Stored data
-.-.-

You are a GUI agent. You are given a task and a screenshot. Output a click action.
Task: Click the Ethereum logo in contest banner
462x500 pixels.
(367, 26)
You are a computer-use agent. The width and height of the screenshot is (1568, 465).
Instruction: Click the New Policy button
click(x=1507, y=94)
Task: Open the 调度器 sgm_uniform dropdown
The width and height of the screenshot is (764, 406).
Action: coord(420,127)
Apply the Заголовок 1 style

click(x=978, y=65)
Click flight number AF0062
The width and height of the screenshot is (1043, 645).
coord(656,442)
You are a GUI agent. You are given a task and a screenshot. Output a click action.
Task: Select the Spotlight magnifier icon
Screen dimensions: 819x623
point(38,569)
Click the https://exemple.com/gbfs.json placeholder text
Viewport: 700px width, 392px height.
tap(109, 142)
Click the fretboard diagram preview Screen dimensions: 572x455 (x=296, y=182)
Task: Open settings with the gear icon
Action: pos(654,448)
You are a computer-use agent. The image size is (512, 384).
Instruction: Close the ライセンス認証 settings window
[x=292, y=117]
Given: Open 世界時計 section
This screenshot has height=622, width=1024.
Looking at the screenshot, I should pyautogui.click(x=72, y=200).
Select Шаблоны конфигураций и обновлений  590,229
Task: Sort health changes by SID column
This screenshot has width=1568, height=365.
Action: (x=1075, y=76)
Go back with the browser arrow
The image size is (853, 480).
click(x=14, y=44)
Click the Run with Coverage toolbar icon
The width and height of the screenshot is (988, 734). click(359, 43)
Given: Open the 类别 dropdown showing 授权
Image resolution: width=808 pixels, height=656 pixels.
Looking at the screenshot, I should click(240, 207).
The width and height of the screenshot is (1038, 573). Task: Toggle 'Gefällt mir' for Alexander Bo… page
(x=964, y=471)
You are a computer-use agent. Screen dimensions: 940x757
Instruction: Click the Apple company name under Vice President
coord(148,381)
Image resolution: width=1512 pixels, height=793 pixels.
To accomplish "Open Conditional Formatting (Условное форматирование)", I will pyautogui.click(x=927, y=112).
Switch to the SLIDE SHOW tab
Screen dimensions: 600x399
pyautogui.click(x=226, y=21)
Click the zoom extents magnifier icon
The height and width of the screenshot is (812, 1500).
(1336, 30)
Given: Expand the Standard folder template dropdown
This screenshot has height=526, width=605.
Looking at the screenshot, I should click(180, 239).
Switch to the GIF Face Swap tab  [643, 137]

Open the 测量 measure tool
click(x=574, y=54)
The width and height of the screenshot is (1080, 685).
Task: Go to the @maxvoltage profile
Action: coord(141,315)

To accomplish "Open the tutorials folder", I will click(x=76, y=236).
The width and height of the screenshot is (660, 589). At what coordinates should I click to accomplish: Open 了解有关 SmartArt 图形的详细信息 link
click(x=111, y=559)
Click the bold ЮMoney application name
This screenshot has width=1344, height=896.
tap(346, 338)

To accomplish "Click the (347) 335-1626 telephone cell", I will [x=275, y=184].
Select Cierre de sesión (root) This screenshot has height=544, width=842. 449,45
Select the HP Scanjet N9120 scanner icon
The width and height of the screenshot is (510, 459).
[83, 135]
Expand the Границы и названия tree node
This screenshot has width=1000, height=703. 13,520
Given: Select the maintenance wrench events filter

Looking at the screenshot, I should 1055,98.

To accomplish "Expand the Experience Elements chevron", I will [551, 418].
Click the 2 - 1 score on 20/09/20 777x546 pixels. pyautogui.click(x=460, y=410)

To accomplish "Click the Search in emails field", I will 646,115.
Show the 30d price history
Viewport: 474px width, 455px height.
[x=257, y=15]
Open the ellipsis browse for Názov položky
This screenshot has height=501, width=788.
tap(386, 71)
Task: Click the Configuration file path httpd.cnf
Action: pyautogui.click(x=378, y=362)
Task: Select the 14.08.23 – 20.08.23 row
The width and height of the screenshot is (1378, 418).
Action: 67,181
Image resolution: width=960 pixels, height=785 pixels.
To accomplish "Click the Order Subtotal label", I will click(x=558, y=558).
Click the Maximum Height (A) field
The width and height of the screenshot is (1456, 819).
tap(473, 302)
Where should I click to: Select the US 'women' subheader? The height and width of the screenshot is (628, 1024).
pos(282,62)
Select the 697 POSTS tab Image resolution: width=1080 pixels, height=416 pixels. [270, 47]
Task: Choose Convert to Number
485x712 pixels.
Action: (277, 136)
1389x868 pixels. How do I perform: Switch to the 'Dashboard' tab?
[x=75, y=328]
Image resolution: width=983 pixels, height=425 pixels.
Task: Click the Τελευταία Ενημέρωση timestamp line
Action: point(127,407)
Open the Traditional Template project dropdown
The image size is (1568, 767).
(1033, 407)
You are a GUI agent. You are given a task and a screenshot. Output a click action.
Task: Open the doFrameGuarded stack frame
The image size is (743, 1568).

-.-.-

▶ Exercise brief:
May I have the entries returned exactly, with every line in place?

▶ Response:
You are a GUI agent. You are given a task and a screenshot. Output a click action.
Task: Click the Ethereum logo in contest banner
462x500 pixels.
(367, 26)
You are a computer-use agent. The width and height of the screenshot is (1568, 465).
Instruction: Click the New Policy button
click(x=1507, y=94)
Task: Open the 调度器 sgm_uniform dropdown
The width and height of the screenshot is (764, 406).
Action: coord(420,127)
Apply the Заголовок 1 style

click(x=978, y=65)
Click flight number AF0062
The width and height of the screenshot is (1043, 645).
coord(656,442)
You are a GUI agent. You are given a task and a screenshot. Output a click action.
Task: Select the Spotlight magnifier icon
Screen dimensions: 819x623
point(38,569)
Click the https://exemple.com/gbfs.json placeholder text
Viewport: 700px width, 392px height.
tap(109, 142)
Click the fretboard diagram preview Screen dimensions: 572x455 (x=296, y=182)
Task: Open settings with the gear icon
Action: pos(654,448)
You are a computer-use agent. The image size is (512, 384).
Instruction: Close the ライセンス認証 settings window
[x=292, y=117]
Given: Open 世界時計 section
This screenshot has height=622, width=1024.
Looking at the screenshot, I should pyautogui.click(x=72, y=200).
Select Шаблоны конфигураций и обновлений  590,229
Task: Sort health changes by SID column
This screenshot has width=1568, height=365.
Action: (x=1075, y=76)
Go back with the browser arrow
The image size is (853, 480).
click(x=14, y=44)
Click the Run with Coverage toolbar icon
The width and height of the screenshot is (988, 734). click(359, 43)
Given: Open the 类别 dropdown showing 授权
Image resolution: width=808 pixels, height=656 pixels.
Looking at the screenshot, I should click(240, 207).
The width and height of the screenshot is (1038, 573). Task: Toggle 'Gefällt mir' for Alexander Bo… page
(x=964, y=471)
You are a computer-use agent. Screen dimensions: 940x757
Instruction: Click the Apple company name under Vice President
coord(148,381)
Image resolution: width=1512 pixels, height=793 pixels.
To accomplish "Open Conditional Formatting (Условное форматирование)", I will pyautogui.click(x=927, y=112).
Switch to the SLIDE SHOW tab
Screen dimensions: 600x399
pyautogui.click(x=226, y=21)
Click the zoom extents magnifier icon
The height and width of the screenshot is (812, 1500).
(1336, 30)
Given: Expand the Standard folder template dropdown
This screenshot has height=526, width=605.
Looking at the screenshot, I should click(180, 239).
Switch to the GIF Face Swap tab  [643, 137]

Open the 测量 measure tool
click(x=574, y=54)
The width and height of the screenshot is (1080, 685).
Task: Go to the @maxvoltage profile
Action: coord(141,315)

To accomplish "Open the tutorials folder", I will click(x=76, y=236).
The width and height of the screenshot is (660, 589). At what coordinates should I click to accomplish: Open 了解有关 SmartArt 图形的详细信息 link
click(x=111, y=559)
Click the bold ЮMoney application name
This screenshot has width=1344, height=896.
tap(346, 338)

To accomplish "Click the (347) 335-1626 telephone cell", I will [x=275, y=184].
Select Cierre de sesión (root) This screenshot has height=544, width=842. 449,45
Select the HP Scanjet N9120 scanner icon
The width and height of the screenshot is (510, 459).
[83, 135]
Expand the Границы и названия tree node
This screenshot has width=1000, height=703. 13,520
Given: Select the maintenance wrench events filter

Looking at the screenshot, I should 1055,98.

To accomplish "Expand the Experience Elements chevron", I will [551, 418].
Click the 2 - 1 score on 20/09/20 777x546 pixels. pyautogui.click(x=460, y=410)

To accomplish "Click the Search in emails field", I will 646,115.
Show the 30d price history
Viewport: 474px width, 455px height.
[x=257, y=15]
Open the ellipsis browse for Názov položky
This screenshot has height=501, width=788.
tap(386, 71)
Task: Click the Configuration file path httpd.cnf
Action: pyautogui.click(x=378, y=362)
Task: Select the 14.08.23 – 20.08.23 row
The width and height of the screenshot is (1378, 418).
Action: 67,181
Image resolution: width=960 pixels, height=785 pixels.
To accomplish "Click the Order Subtotal label", I will click(x=558, y=558).
Click the Maximum Height (A) field
The width and height of the screenshot is (1456, 819).
tap(473, 302)
Where should I click to: Select the US 'women' subheader? The height and width of the screenshot is (628, 1024).
pos(282,62)
Select the 697 POSTS tab Image resolution: width=1080 pixels, height=416 pixels. [270, 47]
Task: Choose Convert to Number
485x712 pixels.
Action: (277, 136)
1389x868 pixels. How do I perform: Switch to the 'Dashboard' tab?
[x=75, y=328]
Image resolution: width=983 pixels, height=425 pixels.
Task: Click the Τελευταία Ενημέρωση timestamp line
Action: point(127,407)
Open the Traditional Template project dropdown
The image size is (1568, 767).
(1033, 407)
You are a GUI agent. You are given a task and a screenshot. Output a click action.
Task: Open the doFrameGuarded stack frame
The image size is (743, 1568).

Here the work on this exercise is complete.